Рагна-Гейда немного помедлила, потом подняла руку и коснулась тонкого черного ремешка, видневшегося на груди Вигмара в разрезе рубашки. Было жарко, дыхание перехватывало, мысли разбегались. Сейчас она ни одной руны не отличила бы от другой. Вигмар ждал, и Рагна-Гейда ощущала, что и он дышит чаще обычного. Да что же это такое, богиня Фригг!* Откуда это берется? И что с этим со всем делать?
Наружная дверь скрипнула. Рагна-Гейда метнулась к противоположной, ведущей в кухню, а Вигмар шагнул следом, спиной заслоняя девушку от глаз входящего. Она исчезла; Ульв Тресковый Хвост, в десятый раз за вечер посетивший задний двор, прошел через сени, слегка покачиваясь, и благодушно похлопал Вигмара по плечу: дескать, прости, друг, что помешал, еще успеешь. Девушки Ульв не разглядел, да и какая разница? Все они одинаковы.
– Я едва поверила своим ушам, когда услышала, что ты пропускаешь их вперед! – говорила Эльдис Вигмару на следующий день, по дороге от усадьбы Хьертлунд домой. – Что с тобой случилось? Ты никому и никогда не уступал! Или ты думаешь, что Старый Олень съест их всех?
– Я их пропускаю вперед, потому что ничего у них не получится! – весело отвечал Вигмар. Он был в прекрасном расположении духа, оставшись доволен этой поездкой, как и не ждал. – А когда у них, Стролингов, ничего не получится и они как следует опозорятся, тогда я пойду следом и заберу всю честь себе! Так что не бойся, мышка!
Вигмар стукнул указательным пальцем по носу Эльдис, и девушка рассмеялась, глядя на брата с обожанием. Пятнадцатилетняя Эльдис не была дочерью Хроара-С-Границы: она родилась во время одной из долгих – на четырнадцать месяцев! – отлучек хозяина. Десятилетний Вигмар, как единственный тогда мужчина в семье, сам взял младенца на руки, окропил водой и дал имя. Хроар хельд, вскоре вернувшийся, распорядился выбросить в лес неизвестно чью дочь, но Вигмар сказал, что вместе с ребенком его матери придется выбросить и его. Поскольку ребенок уже был наречен, его убийство стало бы преступлением, и Хроар смирился. Отослать жену назад к ее родне он не мог, потому что не имел возможности вернуть ей приданое и свадебные дары, но с тех пор он старательно не замечал ни саму фру Вильдис, ни ее дочь. Эльдис он уделял внимания не больше, чем собаке или кошке, а неверная жена до самой своей смерти, случившейся пять лет назад, ночевала в женском покое.
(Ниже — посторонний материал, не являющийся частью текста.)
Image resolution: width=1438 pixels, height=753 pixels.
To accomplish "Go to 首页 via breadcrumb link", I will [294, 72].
Именно после рождения Эльдис у Вигмара зародилась неприязнь к хозяевам Оленьей Рощи. У него не имелось оснований думать, что отцом девочки оказался Кольбьерн, Фримунд, Хальм или еще кто-то из старших Стролингов, но какая-то связь определенно наличествовала, и какой-то вины Хроар не мог им простить.
Сразу после смерти изменницы Хроар женился снова. Мачехой Вигмара и Эльдис стала Хлода, тихая и незлая женщина. Пасынка она побаивалась, с падчерицей обходилась ровно и ласково – перед ней-то девочка ни в чем не провинилась. Своих детей у Хлоды не было.
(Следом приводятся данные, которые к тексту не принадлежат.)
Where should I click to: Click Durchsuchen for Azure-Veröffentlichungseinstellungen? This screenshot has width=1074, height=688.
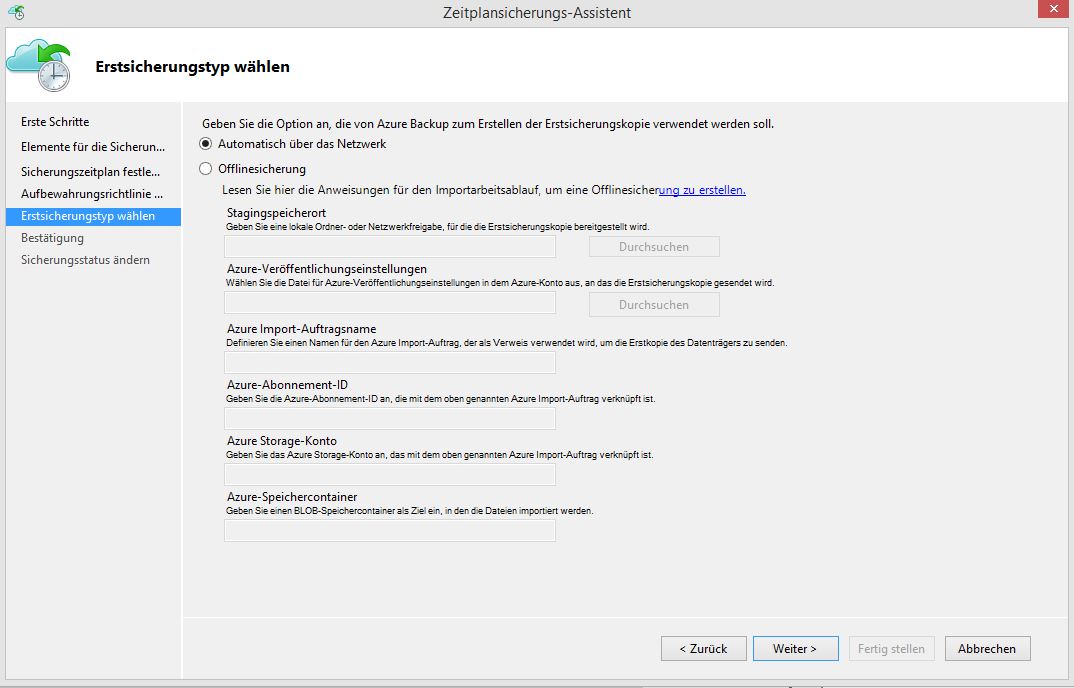653,304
Узнав о замысле Вигмара, она так разволновалась, что даже решилась поспорить с пасынком.
– Что это ты задумал? – повторяла фру Хлода, нервно теребя край серого передника, сплошь покрытого ржавыми пятнами от селедочного рассола. – Это тебя тролли научили, никак не боги! Да Старый Олень бережет свое добро получше Фафнира!* Думаешь, до вас никто не догадался к нему слазить? Сколько народу он уже присоединил к своим спутникам в Хель? Ты об этом не подумал?
Вместо ответа Вигмар подошел к мачехе и слегка подергал за край передника. Фру Хлода замолчала, настороженно глядя на него.
– Я тебе благодарен за заботу, хозяйка! – проникновенно сказал он. – Но лезть в курган меня не отговорит и сама богиня Фригг. Ты еще не забыла, что наша треть корабля уплыла к фьяллям вместе с теми двумя, что принадлежали Стролингам? И наша треть железа тоже? А фьялли такой народ, что уже не вернут однажды взятого. И если ты хочешь когда-нибудь сменить этот троллиный передник на новый, то не пророчь мне несчастий. Для этого есть довольно много людей в округе, чтобы я еще терпел попреки в собственном доме.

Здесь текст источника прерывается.